Chez ce dernier, les films tournent autour de la figure de « l’artiste ». Que ce soit le Joker, le Pingouin, Ed Wood, Edward aux mains d’argent, Jack l’épouvantail ou le menteur de Big Fish… ses héros sont des êtres évincés de la société à cause de leur anormalité. Mais en réponse, là est le réflexe pavlovien qui fait de l’anormal un artiste, ils vont redéfinir le monde selon leur propre point de vue. Le Joker veut faire sourire le peuple, le Pingouin veut créer un monde de pingouins, Jack veut transformer Noël en simili-Halloween, Ed Wood filme des travestis… etcaetera.

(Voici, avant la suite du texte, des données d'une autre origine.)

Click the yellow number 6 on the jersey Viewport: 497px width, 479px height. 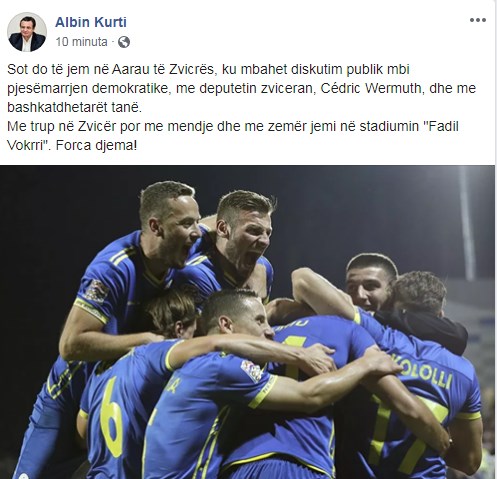click(112, 417)
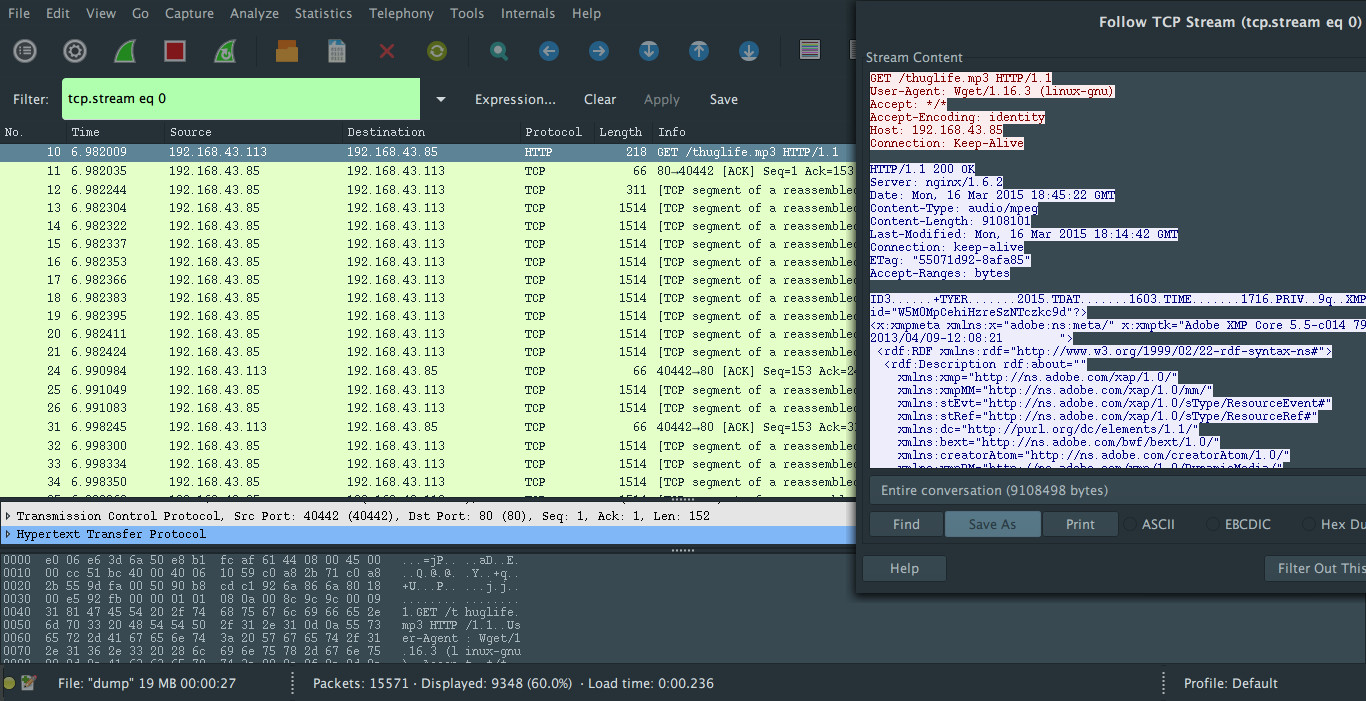
Task: Click the capture interfaces list icon
Action: [25, 50]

Or, ses multiples variations sous-tendent une constante, une composition qui confine à la définition. Ainsi, l’artiste chez Burton est nécessairement un être en souffrance, stigmatisé moralement voire le plus souvent physiquement. Pour le spectateur lecteur, obsédé par l’autre coté du miroir, une telle figure autorise le fantasme. Dans la plupart des cas, il imagine que cette créature est un double ou une projection qui permet, en toute innocence, d’en apprendre un peu plus. Et lorsqu’il s’agit de personnes aussi mystérieuses et secrètes que Burton ou Moore, le plaisir n’en est que plus grand.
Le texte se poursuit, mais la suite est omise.